══ Items
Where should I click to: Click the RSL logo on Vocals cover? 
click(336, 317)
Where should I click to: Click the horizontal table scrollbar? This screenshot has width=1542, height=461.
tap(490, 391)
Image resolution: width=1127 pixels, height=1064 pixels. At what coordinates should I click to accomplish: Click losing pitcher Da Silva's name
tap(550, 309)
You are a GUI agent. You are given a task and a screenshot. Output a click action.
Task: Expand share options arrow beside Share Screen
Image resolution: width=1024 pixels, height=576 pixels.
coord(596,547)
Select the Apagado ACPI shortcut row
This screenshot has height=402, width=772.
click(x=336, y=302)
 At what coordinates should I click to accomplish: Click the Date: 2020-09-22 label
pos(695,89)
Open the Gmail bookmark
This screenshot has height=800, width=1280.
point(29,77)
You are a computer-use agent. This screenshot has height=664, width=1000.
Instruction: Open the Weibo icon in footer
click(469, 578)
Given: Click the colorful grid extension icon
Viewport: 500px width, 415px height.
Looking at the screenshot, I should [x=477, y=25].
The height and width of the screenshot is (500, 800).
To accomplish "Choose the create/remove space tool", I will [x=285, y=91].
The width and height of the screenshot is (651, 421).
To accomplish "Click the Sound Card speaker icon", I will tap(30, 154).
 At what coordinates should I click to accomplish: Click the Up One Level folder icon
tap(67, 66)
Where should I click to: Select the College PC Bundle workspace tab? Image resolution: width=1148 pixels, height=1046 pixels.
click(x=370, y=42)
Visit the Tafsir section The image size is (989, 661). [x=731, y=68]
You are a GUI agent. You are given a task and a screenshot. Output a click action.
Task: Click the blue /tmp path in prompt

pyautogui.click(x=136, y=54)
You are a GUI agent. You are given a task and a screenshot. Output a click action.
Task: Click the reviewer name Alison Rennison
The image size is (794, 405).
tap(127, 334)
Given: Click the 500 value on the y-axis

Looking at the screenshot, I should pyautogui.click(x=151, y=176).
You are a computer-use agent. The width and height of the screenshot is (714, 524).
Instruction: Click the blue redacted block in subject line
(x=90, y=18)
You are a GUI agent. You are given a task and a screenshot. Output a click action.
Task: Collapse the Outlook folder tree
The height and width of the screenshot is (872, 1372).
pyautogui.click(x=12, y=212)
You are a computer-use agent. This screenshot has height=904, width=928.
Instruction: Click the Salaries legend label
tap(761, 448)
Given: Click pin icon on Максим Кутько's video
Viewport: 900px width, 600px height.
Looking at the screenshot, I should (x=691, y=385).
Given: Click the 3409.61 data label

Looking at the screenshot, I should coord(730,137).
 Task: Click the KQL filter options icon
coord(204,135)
════
Rewrite all the entries above, changing every "GUI agent" to "desktop agent" and leaving everything else as it is.

Where should I click to: Click the RSL logo on Vocals cover? 
click(336, 317)
Where should I click to: Click the horizontal table scrollbar? This screenshot has width=1542, height=461.
tap(490, 391)
Image resolution: width=1127 pixels, height=1064 pixels. At what coordinates should I click to accomplish: Click losing pitcher Da Silva's name
tap(550, 309)
You are a desktop agent. You are given a task and a screenshot. Output a click action.
Task: Expand share options arrow beside Share Screen
Image resolution: width=1024 pixels, height=576 pixels.
coord(596,547)
Select the Apagado ACPI shortcut row
This screenshot has height=402, width=772.
click(x=336, y=302)
 At what coordinates should I click to accomplish: Click the Date: 2020-09-22 label
pos(695,89)
Open the Gmail bookmark
This screenshot has height=800, width=1280.
point(29,77)
You are a computer-use agent. This screenshot has height=664, width=1000.
Instruction: Open the Weibo icon in footer
click(469, 578)
Given: Click the colorful grid extension icon
Viewport: 500px width, 415px height.
Looking at the screenshot, I should [x=477, y=25].
The height and width of the screenshot is (500, 800).
To accomplish "Choose the create/remove space tool", I will [x=285, y=91].
The width and height of the screenshot is (651, 421).
To accomplish "Click the Sound Card speaker icon", I will tap(30, 154).
 At what coordinates should I click to accomplish: Click the Up One Level folder icon
tap(67, 66)
Where should I click to: Select the College PC Bundle workspace tab? Image resolution: width=1148 pixels, height=1046 pixels.
click(x=370, y=42)
Visit the Tafsir section The image size is (989, 661). [x=731, y=68]
You are a desktop agent. You are given a task and a screenshot. Output a click action.
Task: Click the blue /tmp path in prompt

pyautogui.click(x=136, y=54)
You are a desktop agent. You are given a task and a screenshot. Output a click action.
Task: Click the reviewer name Alison Rennison
The image size is (794, 405).
tap(127, 334)
Given: Click the 500 value on the y-axis

Looking at the screenshot, I should pyautogui.click(x=151, y=176).
You are a computer-use agent. The width and height of the screenshot is (714, 524).
Instruction: Click the blue redacted block in subject line
(x=90, y=18)
You are a desktop agent. You are given a task and a screenshot. Output a click action.
Task: Collapse the Outlook folder tree
The height and width of the screenshot is (872, 1372).
pyautogui.click(x=12, y=212)
You are a computer-use agent. This screenshot has height=904, width=928.
Instruction: Click the Salaries legend label
tap(761, 448)
Given: Click pin icon on Максим Кутько's video
Viewport: 900px width, 600px height.
Looking at the screenshot, I should (x=691, y=385).
Given: Click the 3409.61 data label

Looking at the screenshot, I should coord(730,137).
 Task: Click the KQL filter options icon
coord(204,135)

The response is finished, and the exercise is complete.